While activists clamor for bans on BPA, they’re largely mute when asked what the alternative might be. A report in FoodQualityNews.com noted that Dr. John Rost, chairman of the North American Metal Packaging Alliance, stated “There is a great deal of research underway at this time, but the fact remains there is no readily available alternative to BPA for all the types of metal food and beverage packaging currently in use.” The likelihood of finding a substitute is literally “years away.”

Opponents of BPA seek to intimidate and marginalize credible researchers by condemning their ‘links’ to industry – accusations that are as specious as the non-existent ‘links’ of BPA to physical ailments – yet Rost’s safety concerns were underscored in a May 12 opinion piece in the New York Times which stated what scientists have been saying all along; “Swapping out BPA-free bottles, teething rings and sippy cups for substitutes whose dangers are unknown isn’t keeping our children safe."

Banning BPA would not only constitute a health threat, it would have a catastrophic economic impact on the provision of all food and drink packaged in metal or plastic containers. The assault on BPA is an assault on the vast bulk of humanity that depends on safe, protected containers.

The anti-BPA propaganda, all of which use the vague phrases that BPA “may” pose this threat, “might” pose that threat, “could” have some affect, “has been linked”, is baseless. It plays to the fears of those also read and hear an endless range of specious claims about chemicals of every description. That fear has a name, chemophobia.

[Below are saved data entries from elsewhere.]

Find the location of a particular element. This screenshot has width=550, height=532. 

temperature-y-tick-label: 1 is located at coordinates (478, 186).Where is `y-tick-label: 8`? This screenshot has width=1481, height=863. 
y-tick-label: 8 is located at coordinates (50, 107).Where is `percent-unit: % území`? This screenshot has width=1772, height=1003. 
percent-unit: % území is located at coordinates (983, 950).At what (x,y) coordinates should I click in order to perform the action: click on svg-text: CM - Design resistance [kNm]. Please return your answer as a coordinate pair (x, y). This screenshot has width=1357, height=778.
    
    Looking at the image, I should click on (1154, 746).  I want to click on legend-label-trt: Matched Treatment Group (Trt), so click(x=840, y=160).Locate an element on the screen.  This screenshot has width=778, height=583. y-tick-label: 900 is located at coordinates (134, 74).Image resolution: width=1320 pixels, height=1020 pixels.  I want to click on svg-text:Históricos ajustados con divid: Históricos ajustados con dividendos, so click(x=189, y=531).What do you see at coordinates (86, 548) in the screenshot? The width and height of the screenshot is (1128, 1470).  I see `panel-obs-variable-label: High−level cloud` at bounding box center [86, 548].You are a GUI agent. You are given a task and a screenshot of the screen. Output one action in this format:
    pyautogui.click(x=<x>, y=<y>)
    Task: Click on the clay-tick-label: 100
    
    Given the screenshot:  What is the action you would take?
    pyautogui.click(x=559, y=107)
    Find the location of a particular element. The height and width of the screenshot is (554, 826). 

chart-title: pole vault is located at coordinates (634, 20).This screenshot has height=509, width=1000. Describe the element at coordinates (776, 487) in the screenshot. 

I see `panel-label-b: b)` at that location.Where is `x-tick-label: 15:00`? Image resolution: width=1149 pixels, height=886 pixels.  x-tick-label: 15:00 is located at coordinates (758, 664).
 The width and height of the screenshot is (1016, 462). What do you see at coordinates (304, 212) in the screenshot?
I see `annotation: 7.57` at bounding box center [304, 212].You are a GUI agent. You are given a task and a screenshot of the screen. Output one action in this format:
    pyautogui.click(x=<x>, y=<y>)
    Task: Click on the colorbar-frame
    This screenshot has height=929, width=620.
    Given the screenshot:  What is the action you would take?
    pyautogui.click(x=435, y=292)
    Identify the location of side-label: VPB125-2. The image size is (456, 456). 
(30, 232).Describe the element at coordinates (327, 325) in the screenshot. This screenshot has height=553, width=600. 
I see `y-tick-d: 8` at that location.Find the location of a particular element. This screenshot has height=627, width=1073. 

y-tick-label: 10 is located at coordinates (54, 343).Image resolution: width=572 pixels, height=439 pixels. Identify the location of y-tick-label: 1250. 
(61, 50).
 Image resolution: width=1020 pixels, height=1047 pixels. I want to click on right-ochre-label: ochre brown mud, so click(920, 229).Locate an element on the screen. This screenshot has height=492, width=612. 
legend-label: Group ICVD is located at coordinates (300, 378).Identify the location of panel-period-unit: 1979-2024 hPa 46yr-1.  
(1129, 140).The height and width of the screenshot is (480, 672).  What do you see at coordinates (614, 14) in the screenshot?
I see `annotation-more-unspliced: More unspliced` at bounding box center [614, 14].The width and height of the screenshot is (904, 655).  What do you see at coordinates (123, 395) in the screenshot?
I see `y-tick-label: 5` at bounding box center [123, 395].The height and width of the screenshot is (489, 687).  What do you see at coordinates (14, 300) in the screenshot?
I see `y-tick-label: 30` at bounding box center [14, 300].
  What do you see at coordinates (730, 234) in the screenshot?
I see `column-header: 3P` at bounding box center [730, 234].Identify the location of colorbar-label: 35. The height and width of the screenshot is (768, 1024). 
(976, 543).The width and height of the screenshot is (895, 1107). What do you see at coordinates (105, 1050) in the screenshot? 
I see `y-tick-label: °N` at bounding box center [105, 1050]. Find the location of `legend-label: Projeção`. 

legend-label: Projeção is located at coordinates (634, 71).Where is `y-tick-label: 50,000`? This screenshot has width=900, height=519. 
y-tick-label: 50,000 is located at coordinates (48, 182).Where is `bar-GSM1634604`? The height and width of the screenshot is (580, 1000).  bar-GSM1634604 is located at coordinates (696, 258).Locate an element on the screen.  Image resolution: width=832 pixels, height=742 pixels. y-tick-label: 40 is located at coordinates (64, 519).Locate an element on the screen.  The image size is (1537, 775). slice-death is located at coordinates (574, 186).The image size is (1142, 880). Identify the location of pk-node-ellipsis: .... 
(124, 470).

Just as the anti-PBA propaganda continues, so do the alleged “studies” that link it to “possible”, “potential” hazards. Time and again, they prove to be an insult to the scientific method. 

The sensible consumer knows that mere “exposure” does not constitute a threat or hazard. Every day we are “exposed” to all manner of things we safely eat and drink simply because the exposure is so small—parts per billion—as to constitute no hazard and because the body naturally excretes substances such as BPA on a daily basis.